Algorithms and Complexity Seminar
Distance Oracles for Sparse Graphs
Christian Sommer (University of Tokyo)
Thorup and Zwick, in their seminal work, introduced the approximate
distance oracle, which is a data structure
that answers distance queries in a graph. For any integer k, they
showed an efficient algorithm to construct an approximate distance
oracle using space O(kn^{1+1/k}) that can answer queries in time O(k)
with a distance estimate that is at most 2k - 1 times larger than the
actual shortest distance (this ratio is called the stretch).
They proved that, under a combinatorial conjecture, their data
structure is optimal in terms of space: if a stretch of at most 2k-1
is desired, then the space complexity is at least n^{1+1/k}. Their
proof holds even if infinite query time is allowed: it is essentially
an "incompressibility" result. Also, the proof only holds for dense
graphs, and the best bound it can prove only implies that the size of
the data structure is lower bounded by the number of edges of the
graph.
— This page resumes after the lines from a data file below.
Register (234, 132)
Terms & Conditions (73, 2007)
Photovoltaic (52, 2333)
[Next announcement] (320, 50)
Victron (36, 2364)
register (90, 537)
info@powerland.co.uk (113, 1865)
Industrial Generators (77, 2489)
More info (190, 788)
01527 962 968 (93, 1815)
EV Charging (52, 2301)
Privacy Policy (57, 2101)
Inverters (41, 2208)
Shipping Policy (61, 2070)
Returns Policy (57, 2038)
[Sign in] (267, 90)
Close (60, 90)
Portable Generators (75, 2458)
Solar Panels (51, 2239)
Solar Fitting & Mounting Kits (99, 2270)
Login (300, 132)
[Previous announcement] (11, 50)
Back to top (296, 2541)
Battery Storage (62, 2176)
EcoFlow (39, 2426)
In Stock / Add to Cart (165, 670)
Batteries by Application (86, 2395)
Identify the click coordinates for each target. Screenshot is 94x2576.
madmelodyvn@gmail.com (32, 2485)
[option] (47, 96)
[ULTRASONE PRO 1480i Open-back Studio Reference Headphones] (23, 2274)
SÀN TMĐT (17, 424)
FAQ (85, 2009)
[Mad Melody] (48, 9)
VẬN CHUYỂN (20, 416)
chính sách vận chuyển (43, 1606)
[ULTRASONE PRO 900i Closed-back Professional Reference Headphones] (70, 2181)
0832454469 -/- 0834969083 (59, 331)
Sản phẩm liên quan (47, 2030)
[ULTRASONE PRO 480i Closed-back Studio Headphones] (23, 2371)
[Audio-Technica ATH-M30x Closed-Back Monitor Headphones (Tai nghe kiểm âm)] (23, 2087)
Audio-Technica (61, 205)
Naturally, the following question arises: what happens for
sparse graphs?
In this paper we give a new lower bound for approximate distance
oracles in the cell-probe model. This lower bound holds even for
sparse (polylog(n)-degree) graphs, and it is not an
"incompressibility" bound: we prove a three-way trade-off between
space, stretch, and query time. We show that when the query time is t
and the stretch is a, then the space S must be at least
n^{1+1/Omega(a t)} / lg n.
This lower bound follows by a reduction from lopsided set disjointness
to distance oracles, based on and motivated by recent work of
Patrascu. Our results in fact show that for any high-girth regular
graph, an approximate distance oracle that supports efficient queries
for all subgraphs of G must obey this trade-off. We also prove some
lemmas that count sets of paths in high-girth regular graphs and high-girth
regular expanders, which might be of independent interest.
Joint work with Elad Verbin and Wei Yu